2. Model Graph Layer: A single batch is split into micro-batches, and a dual-stream parallel mechanism is used to overlap computation and communication.
3. Operator Layer: Pipeline operations are implemented across different compute units so that computation and memory access overlap.
Graph Optimization for Dynamic Inputs: Multiple small kernels in the decoding stage are fused into a unified computation graph, and one-time dispatch is used to greatly reduce operator launch overhead. At the same time, parameterized input dimensions and a multi-graph caching scheme are used to adapt to dynamically changing sequence lengths and batch sizes.
xTensor Memory Management: A KV storage structure with “logically contiguous, physically discrete” design is adopted. During token generation, physical memory pages are allocated on demand, while the physical pages required for the next token are asynchronously predicted and intelligently mapped. After a request ends, physical memory is immediately reused, effectively solving memory fragmentation and allocation contention issues.

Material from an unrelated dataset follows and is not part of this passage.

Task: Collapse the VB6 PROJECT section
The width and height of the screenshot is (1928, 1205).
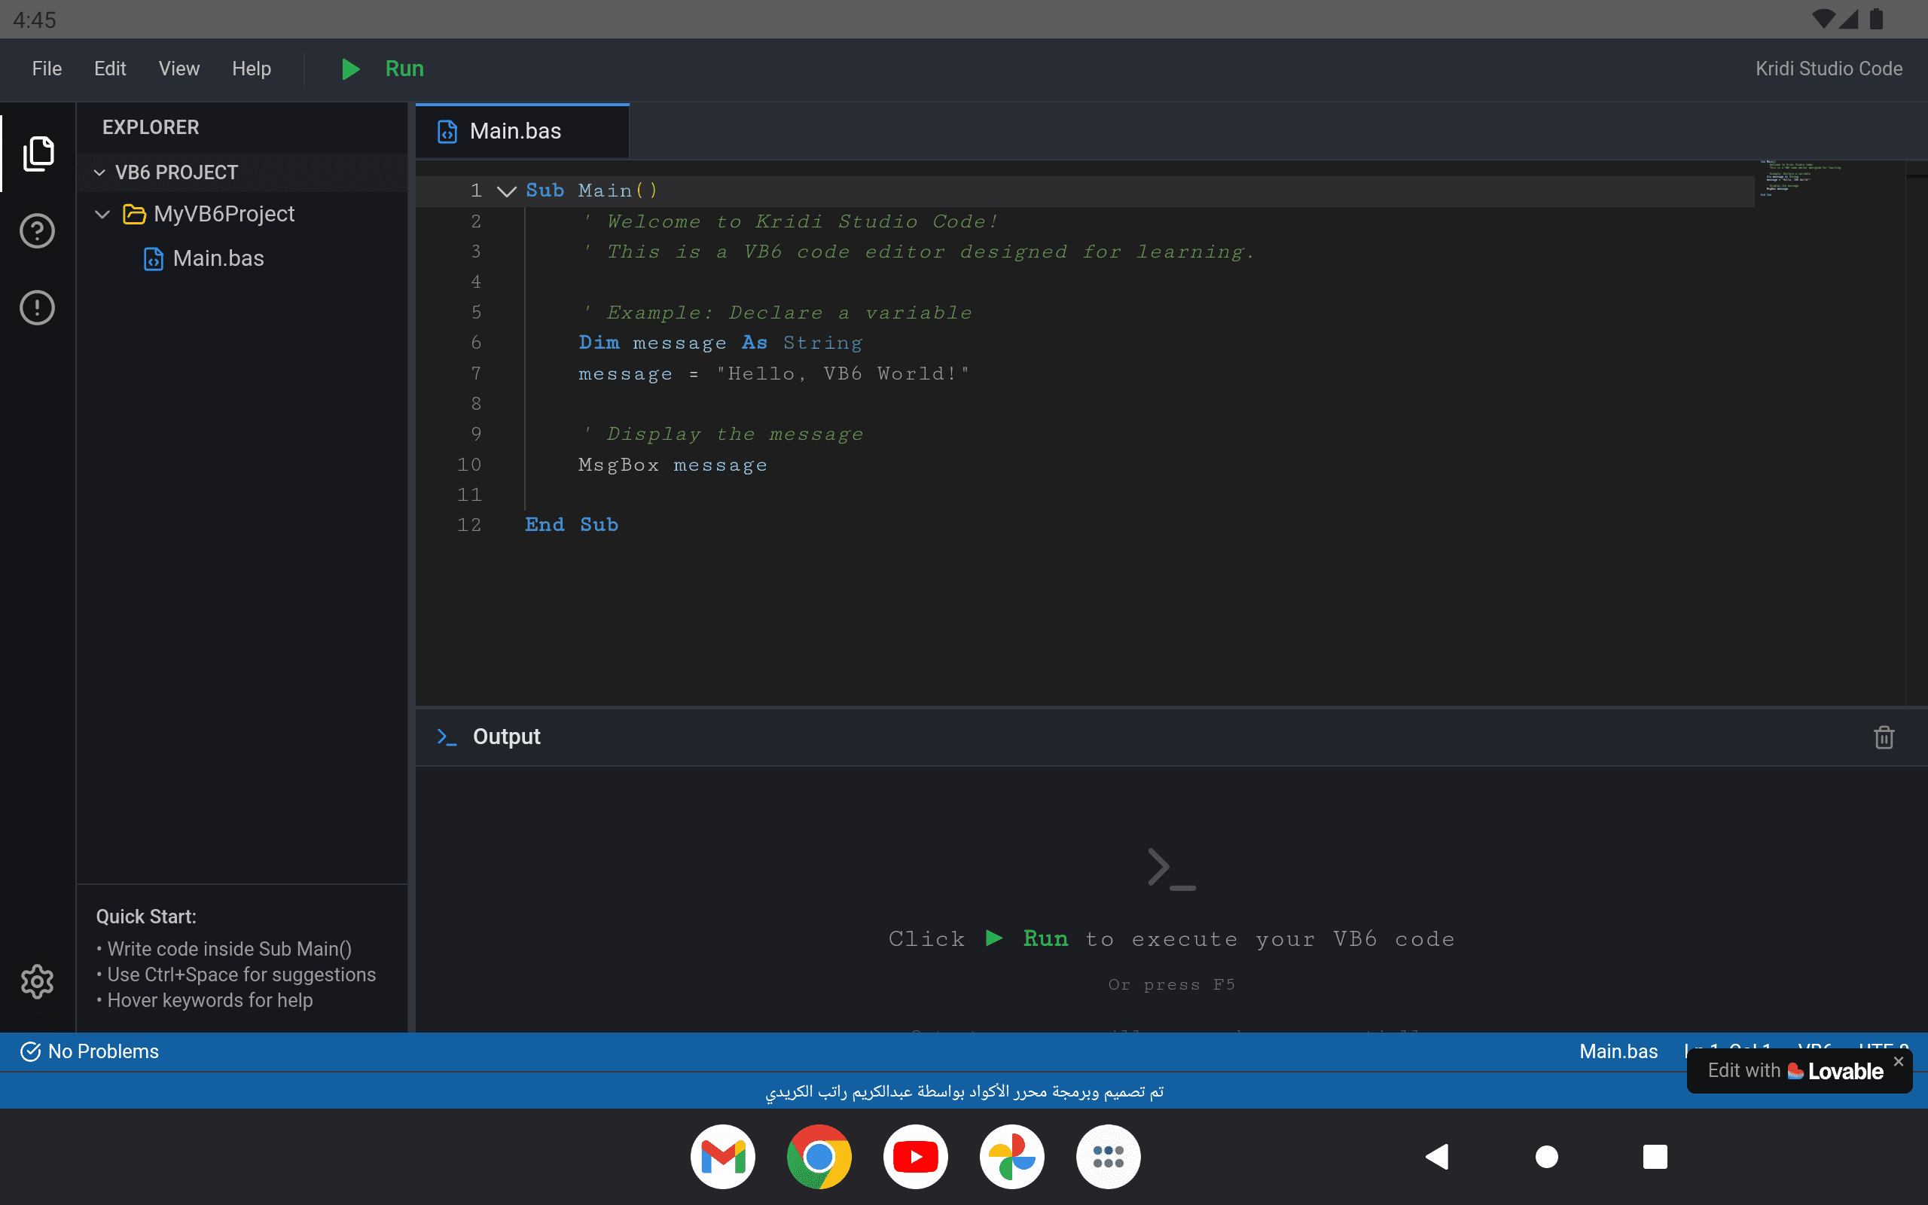Action: (100, 173)
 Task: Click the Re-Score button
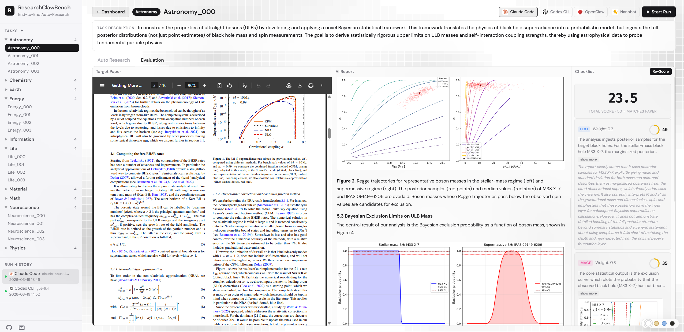660,71
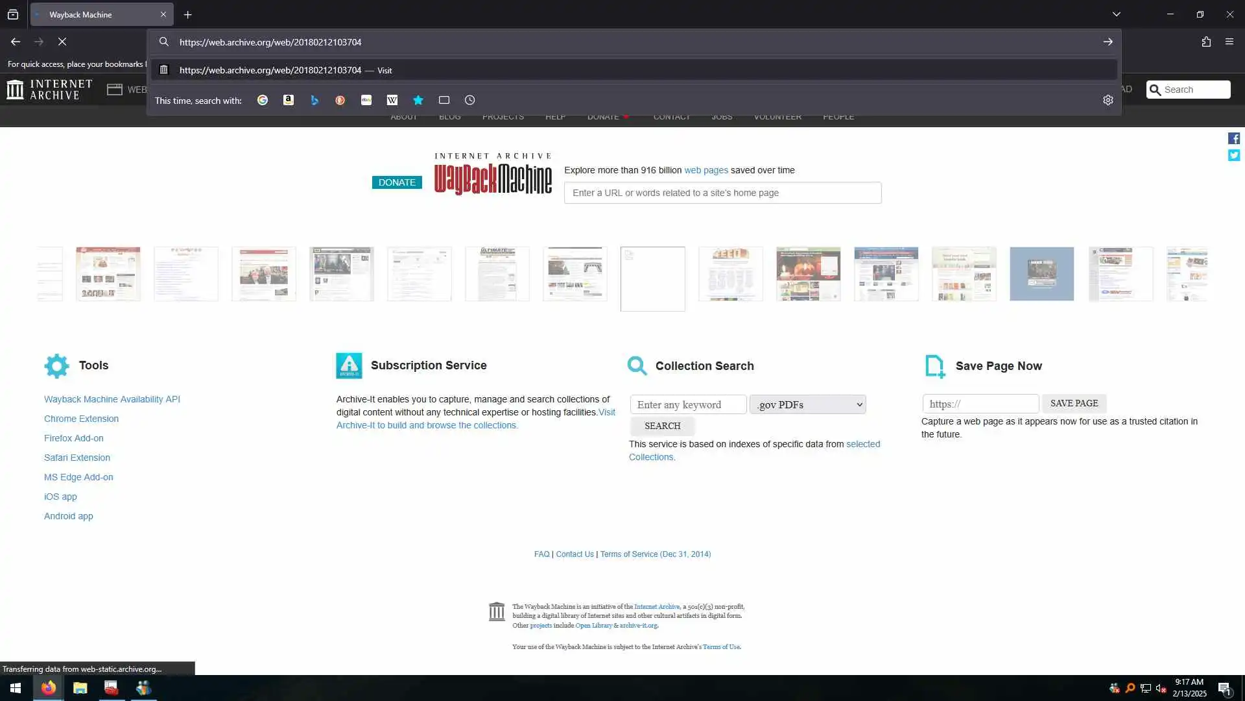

Algorithm-level Optimizations

Speculative Decoding: The speculative decoding algorithm is integrated and optimized to improve throughput by generating multiple tokens at once. Architecturally, it is further optimized through asynchronous CPU processing and reduced data transfer.
EP Load Balance: For MoE models, expert weights are dynamically updated based on historical expert load statistics, enabling effective dynamic load balancing during inference.
DP Load Balance: In data-parallel deployments, fine-grained load balancing is achieved through KV Cache-aware instance allocation, request migration across DP instances, and allocation of compute units within DP.

Experimental Conclusions

Significant Performance Advantage: Under the same TPOT (time per output token) constraint, xLLM achieves throughput up to 1.7x that of MindIE and 2.2x that of vLLM-Ascend on the Qwen series models. On the Deepseek series models, its average throughput is 1.7x that of MindIE.
Scenario Optimization Results: For one of JD’s core businesses—generative recommendation—xLLM delivers a 23% performance improvement through specific optimizations such as host-operator overlap.
Final Conclusion: Extensive evaluation results demonstrate that xLLM shows significant superiority in both performance and resource efficiency. The framework has been successfully deployed internally at JD, supporting a range of core business scenarios such as AI chatbots, marketing recommendations, product understanding, and customer service assistants, validating its effectiveness and stability in large-scale enterprise applications.